Assignment:
Each entry below should be written out exactly as it is, with no pictures.

+++ Data for this exercise +++

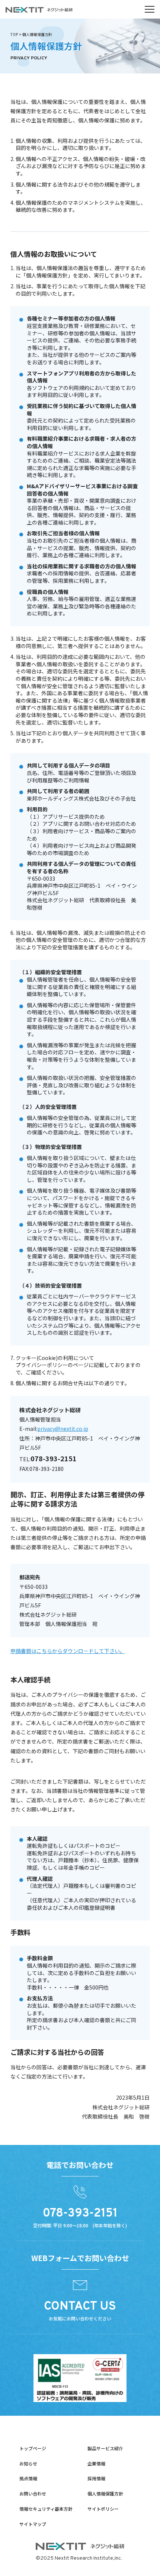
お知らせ (28, 2463)
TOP (14, 34)
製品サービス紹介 (105, 2448)
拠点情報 (28, 2478)
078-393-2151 (54, 1458)
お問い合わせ (32, 2493)
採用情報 (96, 2478)
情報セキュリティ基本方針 (46, 2509)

+++

Output:
お知らせ (28, 2463)
TOP (14, 34)
製品サービス紹介 (105, 2448)
拠点情報 (28, 2478)
078-393-2151 (54, 1458)
お問い合わせ (32, 2493)
採用情報 (96, 2478)
情報セキュリティ基本方針 (46, 2509)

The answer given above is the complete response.